La misma ciencia , que conocía ya, Hermes Trimegisto, los egipcios, los mayas, y muchos otros pueblos de la antigüedad. Una Historia verdadera, de la condición humana, dentro de la Creación ó el Cosmos (Evangelio ó Verdad), con el comienzo del mal (Influencia perniciosa del planeta Tierra, sobre las personas), y con el final de ese mal (Libro del Apocalipsis), y la vuelta a la normalidad, de todas las cosas.
Absolutamente, todas las personas…
Hemos sido, siempre, somos, siempre, y seremos, siempre, unos cosmonautas de Dios, viajeros, libres, por todo el cosmos, por medio, de los ovnis platónicos, y que tenemos, nuestro, único descanso eterno, en el Reino de los cielos, el cielo, y la eternidad.
Es decir, absolutamente, todas las personas, debemos de tener, el mismo, destino final, en el mundo, que, el que tuvo, el profeta Elías, ante los ojos, del profeta Eliseo, al ser arrebatado, por el poder de Dios, en cuerpo, y alma, a un carro de fuego, u ovni platónico, y desaparecer, o volverse invisible, su persona, por tanto, del mundo.

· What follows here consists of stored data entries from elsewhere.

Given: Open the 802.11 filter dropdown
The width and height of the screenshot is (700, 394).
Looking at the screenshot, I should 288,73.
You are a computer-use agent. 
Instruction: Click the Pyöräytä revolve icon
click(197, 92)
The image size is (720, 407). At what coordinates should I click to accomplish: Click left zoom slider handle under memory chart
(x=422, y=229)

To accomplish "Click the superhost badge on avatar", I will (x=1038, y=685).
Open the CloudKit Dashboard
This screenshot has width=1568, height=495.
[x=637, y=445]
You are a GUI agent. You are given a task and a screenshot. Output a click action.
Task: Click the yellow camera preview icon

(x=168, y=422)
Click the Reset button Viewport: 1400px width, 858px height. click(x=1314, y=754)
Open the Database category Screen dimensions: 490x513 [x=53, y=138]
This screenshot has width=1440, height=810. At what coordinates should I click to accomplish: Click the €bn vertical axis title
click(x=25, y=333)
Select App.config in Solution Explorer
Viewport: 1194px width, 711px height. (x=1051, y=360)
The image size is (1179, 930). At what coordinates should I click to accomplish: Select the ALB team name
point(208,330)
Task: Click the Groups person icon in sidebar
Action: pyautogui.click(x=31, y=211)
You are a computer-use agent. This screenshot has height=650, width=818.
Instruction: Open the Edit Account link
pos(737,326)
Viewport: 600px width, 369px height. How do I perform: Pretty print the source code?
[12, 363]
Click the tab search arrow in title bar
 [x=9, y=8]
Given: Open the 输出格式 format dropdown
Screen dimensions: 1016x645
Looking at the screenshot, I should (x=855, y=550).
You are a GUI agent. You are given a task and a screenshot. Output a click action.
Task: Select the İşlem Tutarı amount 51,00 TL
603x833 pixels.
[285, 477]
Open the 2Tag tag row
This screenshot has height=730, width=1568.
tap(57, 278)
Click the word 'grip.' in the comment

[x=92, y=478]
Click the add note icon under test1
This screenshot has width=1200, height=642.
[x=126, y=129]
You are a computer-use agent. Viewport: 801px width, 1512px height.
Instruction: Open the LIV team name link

Y por tanto, si una persona, cualquiera, muere, en el mundo, es debido, únicamente, este hecho, a que esa persona, y por la razón, que sea, ha renunciado, a su condición, natural, de ser un cosmonauta de Dios, viajero, libre, por toda la Creación.
Y por tanto, toda muerte cadavérica, humana, es corregida por Dios, de forma automática, convirtiendo, a esa persona, muerta, y resucitada, en un cosmonauta suyo, viajero, libre, por toda la Creación.